EISEN: It's a great question. In general, we can absolutely make the segregation, and if you go higher up, even to Treasury accounts, you'll see that most of the more sophisticated crooks would go after those because they usually have a higher balance. However, we must also recognize that the use of mules is something that the bad guys are using, and the mules don't have any distinction between going to a retail bank or a credit union. In other words, the attack could start at any one of the big financial institutions, yet divert money into accounts in the credit union. For that reason alone, the entire financial industry should be, in addition to being regulated, in concert to fight this, otherwise we'll keep moving the fraud around from one bank to another, as opposed to moving it out of our financial system.
KITTEN: And what about vendors? What role should vendors play in understanding and complying with the new FFIEC guidelines once they're issued? Should they be required to help banks and credit unions work to comply with the guidance?
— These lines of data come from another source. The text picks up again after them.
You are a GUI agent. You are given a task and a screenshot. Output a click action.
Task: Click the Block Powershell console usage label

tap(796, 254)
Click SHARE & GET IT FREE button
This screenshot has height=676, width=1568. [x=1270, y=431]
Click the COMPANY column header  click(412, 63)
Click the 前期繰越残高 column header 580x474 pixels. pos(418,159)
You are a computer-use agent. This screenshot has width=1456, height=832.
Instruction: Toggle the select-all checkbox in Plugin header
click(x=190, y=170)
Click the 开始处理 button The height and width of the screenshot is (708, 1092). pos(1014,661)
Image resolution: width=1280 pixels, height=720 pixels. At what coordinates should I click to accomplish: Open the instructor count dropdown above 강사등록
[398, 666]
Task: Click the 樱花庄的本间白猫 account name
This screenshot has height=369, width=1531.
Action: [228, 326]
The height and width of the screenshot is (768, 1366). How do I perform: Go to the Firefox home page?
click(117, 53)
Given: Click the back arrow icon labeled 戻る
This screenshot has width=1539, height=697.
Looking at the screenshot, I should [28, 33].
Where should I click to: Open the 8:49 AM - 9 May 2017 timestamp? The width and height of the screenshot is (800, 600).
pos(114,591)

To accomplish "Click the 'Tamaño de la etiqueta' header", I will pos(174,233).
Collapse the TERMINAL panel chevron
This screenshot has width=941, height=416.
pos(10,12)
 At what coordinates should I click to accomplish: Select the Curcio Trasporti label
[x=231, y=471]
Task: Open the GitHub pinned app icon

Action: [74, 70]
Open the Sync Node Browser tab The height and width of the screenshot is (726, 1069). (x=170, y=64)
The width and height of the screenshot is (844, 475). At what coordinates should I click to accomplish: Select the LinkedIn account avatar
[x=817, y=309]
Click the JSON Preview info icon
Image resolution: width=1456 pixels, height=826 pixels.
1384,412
EISEN: Well that's an interesting question. I believe the role of vendors has to be, first, to educate. 41st parameter, in our view, believes that the best consumers are educated. They're the best customers because they know what they're buying and what they're doing. I do believe vendors have a big role in educating and making sure people know what it is that they're supposed to do. The other thing they can do is help strategize with their customers because the minute any financial institution begins buying features and products without having a strategy, it usually doesn't lead to a solution that's either long lasting or actually checks the box. It's clearly easier said than done, because most vendors, especially with sales forces, would like to make sure that they sell their product. I totally understand that. But in order to comply with the FFIEC guidance, sometimes you need to sell something and sometimes you just need to be the trusted adviser. Vendors who can absolutely help in this guidance should be able to educate, help and bring the solution quickly so the banks are in check when the examiners come to town.
KITTEN: Before we close, what final thoughts would you like to leave our audience with, whether they relate to layered security, device identification, log analysis or just an overall view of the drafted guidance?
EISEN: I would say this. We live in an environment today where word of mouth and reputation are things that travel very quickly. If you are a bank and you go to conferences, or you have a few trusted advisers or a few risk managers that you usually consult with, talk to them. You will note that the top banks already, without even this guidance, have found ways to integrate the very same technology we speak about. And I would have reason to believe that some of the regulators have consulted with them to recognize what we should dictate or what we should put in the guidance so others can learn from what you've done. I believe if any financial institution wants to follow in their footsteps and see how they protect themselves - which would include their strategy, how they build their fortification, and what vendors and technology they use - that would be a good way to start the journey of deciding. What is really a fit for me? What is a fit for my budget? What is a fit for my department? Yet it will match the guidance and allow me to go through my examination.